An election model estimates that election officials could reject more than one million mail-in ballots this presidential election, The Epoch Times reported.
Columbia Journalism Investigations conducted the analysis on the premise that the ballot-rejection rate for the 2020 election will be about the same in each county as it was in the 2016 election.
There were 300,000 mail-in ballots rejected in 2016, when Americans cast only 41 million votes through the mail, which shows a 0.7 percent rejection rate.
But in the 2020 election, about 80 million Americans have requested to vote by mail.
If there were 1.03 million rejections, as the modelers estimate, then 1.2 percent of all votes would not be counted.
“This assumption is likely problematic,” the authors said, noting that many poorer and younger demographics, who are more likely to incorrectly complete their ballots, will vote by mail in 2020 than in 2016, so the rejection rate could rise this election.
Other factors this election could cause a major uptick in rejected ballots, which could foment trouble.
There are three main reasons that election officials reject ballots.
In 27.5 percent of cases, the signature on the ballot does not match the registered voter’s signature.
Another 23.1 percent of ballots missed the deadline for submission.
Voters did not sign 20 percent of the discarded ballots.
The remaining 14.8 percent of ballots were rejected for other reasons.

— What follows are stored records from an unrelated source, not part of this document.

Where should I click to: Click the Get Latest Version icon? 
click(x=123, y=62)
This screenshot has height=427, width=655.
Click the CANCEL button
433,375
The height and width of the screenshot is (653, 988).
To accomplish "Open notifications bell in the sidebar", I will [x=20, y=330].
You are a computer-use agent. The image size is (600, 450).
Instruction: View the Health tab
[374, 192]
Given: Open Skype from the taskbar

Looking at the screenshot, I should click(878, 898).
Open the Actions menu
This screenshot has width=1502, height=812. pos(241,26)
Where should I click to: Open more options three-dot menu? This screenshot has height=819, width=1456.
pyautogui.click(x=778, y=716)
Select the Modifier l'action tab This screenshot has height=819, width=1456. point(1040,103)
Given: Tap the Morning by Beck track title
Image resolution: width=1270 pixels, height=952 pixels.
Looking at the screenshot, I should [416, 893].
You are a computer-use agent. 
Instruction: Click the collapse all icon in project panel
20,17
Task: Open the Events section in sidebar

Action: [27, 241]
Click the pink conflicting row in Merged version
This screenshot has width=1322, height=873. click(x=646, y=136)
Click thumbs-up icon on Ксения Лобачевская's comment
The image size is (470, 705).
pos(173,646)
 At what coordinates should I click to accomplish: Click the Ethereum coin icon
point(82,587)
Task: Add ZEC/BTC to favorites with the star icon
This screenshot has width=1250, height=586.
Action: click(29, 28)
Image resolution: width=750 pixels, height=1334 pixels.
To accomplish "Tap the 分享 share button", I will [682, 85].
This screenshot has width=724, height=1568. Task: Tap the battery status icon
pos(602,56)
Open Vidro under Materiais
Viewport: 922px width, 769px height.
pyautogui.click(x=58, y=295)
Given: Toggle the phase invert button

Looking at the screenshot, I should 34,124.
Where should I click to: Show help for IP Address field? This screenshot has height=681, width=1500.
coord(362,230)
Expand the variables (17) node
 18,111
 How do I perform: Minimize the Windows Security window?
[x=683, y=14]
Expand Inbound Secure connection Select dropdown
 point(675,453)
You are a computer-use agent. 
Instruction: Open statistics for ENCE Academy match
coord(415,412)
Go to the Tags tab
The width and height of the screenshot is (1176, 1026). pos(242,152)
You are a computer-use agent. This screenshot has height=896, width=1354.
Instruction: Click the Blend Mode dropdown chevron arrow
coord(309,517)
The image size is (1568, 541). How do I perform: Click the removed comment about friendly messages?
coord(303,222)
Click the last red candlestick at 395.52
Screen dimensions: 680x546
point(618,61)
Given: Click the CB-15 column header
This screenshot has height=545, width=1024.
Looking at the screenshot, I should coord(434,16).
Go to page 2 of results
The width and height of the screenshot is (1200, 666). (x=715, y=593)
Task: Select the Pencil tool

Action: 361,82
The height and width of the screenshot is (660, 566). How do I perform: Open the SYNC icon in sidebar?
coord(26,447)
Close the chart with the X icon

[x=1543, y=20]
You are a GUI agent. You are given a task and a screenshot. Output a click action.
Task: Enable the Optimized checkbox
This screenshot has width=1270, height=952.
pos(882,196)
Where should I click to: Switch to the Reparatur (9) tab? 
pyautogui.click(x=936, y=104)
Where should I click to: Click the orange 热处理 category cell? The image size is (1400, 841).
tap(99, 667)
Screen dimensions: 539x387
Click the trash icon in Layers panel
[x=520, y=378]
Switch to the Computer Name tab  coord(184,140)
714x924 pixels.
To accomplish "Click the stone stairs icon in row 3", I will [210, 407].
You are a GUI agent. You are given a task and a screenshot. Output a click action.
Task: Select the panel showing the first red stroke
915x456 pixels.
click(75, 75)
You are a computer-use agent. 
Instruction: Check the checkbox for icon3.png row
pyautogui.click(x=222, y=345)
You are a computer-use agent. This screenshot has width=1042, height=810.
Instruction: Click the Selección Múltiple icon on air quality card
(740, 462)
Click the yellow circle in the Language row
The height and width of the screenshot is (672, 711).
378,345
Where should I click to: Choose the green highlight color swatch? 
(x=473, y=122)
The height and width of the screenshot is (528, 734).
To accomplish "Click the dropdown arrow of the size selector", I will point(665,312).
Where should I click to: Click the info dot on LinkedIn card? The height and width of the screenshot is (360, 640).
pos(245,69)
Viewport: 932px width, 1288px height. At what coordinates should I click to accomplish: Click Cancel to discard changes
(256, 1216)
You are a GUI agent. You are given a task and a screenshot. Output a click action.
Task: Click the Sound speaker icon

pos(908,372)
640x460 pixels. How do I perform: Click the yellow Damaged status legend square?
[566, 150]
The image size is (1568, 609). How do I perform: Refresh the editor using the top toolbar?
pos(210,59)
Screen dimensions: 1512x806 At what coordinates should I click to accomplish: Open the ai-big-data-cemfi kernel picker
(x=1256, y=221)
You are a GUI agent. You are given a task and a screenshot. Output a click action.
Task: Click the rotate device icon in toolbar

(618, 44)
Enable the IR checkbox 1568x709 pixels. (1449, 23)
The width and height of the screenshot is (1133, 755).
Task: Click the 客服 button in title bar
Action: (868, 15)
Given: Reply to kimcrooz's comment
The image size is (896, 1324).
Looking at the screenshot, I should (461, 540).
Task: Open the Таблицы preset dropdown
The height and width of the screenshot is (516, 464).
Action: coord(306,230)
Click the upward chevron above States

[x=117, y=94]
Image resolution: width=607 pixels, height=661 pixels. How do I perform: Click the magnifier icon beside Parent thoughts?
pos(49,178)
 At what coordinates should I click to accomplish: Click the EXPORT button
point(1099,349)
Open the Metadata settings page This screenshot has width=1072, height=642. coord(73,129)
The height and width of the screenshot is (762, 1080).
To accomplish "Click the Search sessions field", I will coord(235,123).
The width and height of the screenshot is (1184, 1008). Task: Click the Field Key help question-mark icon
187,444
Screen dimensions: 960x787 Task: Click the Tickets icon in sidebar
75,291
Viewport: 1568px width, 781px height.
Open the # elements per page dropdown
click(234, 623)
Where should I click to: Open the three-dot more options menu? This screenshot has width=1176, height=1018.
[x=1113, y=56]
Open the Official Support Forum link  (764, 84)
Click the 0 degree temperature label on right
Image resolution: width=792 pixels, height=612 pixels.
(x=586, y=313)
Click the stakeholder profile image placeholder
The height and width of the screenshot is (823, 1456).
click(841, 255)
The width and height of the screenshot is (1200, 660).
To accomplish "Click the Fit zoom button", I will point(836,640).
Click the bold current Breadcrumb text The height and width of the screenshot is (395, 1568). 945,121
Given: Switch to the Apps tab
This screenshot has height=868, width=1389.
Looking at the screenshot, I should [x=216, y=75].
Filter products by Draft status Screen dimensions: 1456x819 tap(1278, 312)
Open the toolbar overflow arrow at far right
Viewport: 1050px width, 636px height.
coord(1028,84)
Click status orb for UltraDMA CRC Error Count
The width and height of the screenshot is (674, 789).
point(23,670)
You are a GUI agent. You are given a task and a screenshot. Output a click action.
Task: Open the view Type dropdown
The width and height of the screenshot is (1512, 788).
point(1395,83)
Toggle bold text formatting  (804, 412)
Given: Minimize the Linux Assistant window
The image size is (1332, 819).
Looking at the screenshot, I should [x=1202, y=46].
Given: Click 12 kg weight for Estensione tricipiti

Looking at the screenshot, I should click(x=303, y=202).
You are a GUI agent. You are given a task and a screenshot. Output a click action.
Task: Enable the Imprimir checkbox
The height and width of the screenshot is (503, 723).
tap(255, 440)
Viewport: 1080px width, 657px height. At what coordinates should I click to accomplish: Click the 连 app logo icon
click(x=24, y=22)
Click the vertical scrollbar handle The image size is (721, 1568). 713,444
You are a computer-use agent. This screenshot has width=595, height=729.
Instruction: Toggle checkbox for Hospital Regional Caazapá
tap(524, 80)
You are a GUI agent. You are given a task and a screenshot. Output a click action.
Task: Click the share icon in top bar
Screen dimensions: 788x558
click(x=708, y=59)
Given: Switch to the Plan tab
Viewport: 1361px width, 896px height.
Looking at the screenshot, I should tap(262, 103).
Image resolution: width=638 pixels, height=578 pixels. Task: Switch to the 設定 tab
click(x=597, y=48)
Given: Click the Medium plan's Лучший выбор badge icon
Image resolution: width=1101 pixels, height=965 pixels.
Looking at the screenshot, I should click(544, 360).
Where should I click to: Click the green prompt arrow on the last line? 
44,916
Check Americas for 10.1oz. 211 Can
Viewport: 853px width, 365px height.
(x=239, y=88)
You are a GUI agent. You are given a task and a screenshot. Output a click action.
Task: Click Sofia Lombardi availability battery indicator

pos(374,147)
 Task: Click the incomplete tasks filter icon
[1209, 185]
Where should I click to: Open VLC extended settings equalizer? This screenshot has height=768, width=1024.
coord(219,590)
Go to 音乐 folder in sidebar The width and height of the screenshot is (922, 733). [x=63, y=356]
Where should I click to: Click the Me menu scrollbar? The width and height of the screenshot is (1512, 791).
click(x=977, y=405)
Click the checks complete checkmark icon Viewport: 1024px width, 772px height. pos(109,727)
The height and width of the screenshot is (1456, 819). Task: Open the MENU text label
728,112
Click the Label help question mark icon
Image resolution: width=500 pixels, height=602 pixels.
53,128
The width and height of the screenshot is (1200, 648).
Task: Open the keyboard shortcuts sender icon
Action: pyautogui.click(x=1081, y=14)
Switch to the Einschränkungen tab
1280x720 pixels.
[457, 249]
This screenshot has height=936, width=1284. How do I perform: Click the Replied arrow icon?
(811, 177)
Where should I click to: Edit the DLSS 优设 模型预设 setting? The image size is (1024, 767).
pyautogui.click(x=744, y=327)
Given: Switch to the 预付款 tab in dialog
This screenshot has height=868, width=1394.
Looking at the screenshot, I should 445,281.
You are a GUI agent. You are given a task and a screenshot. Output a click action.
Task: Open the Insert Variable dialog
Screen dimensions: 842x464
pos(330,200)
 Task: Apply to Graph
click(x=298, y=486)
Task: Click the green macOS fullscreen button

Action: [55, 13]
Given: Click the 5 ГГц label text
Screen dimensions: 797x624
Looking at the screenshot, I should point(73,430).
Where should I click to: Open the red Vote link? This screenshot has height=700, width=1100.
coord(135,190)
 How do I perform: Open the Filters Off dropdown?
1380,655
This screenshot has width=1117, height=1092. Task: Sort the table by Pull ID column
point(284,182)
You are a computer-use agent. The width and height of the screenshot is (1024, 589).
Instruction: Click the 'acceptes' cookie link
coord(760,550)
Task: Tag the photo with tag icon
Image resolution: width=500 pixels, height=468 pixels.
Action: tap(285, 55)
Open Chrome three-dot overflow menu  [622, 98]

Accordiing to Logan Churchwell, a spokesman for the Public Interest Legal Foundation, there have been more ballots rejected in the 2020 primary season than in the 2012 and 2016 general elections together.
“Voting by mail should never be thought as a superior replacement to polling places,” he said.
“Glitches and errors are cured in a polling place by people trained to help. Here again, the cure is proving worse than the ailment. Millions of Americans (or their elected officials) were conned into thinking that mass mail balloting was the safe and effective answer in the face of the pandemic.”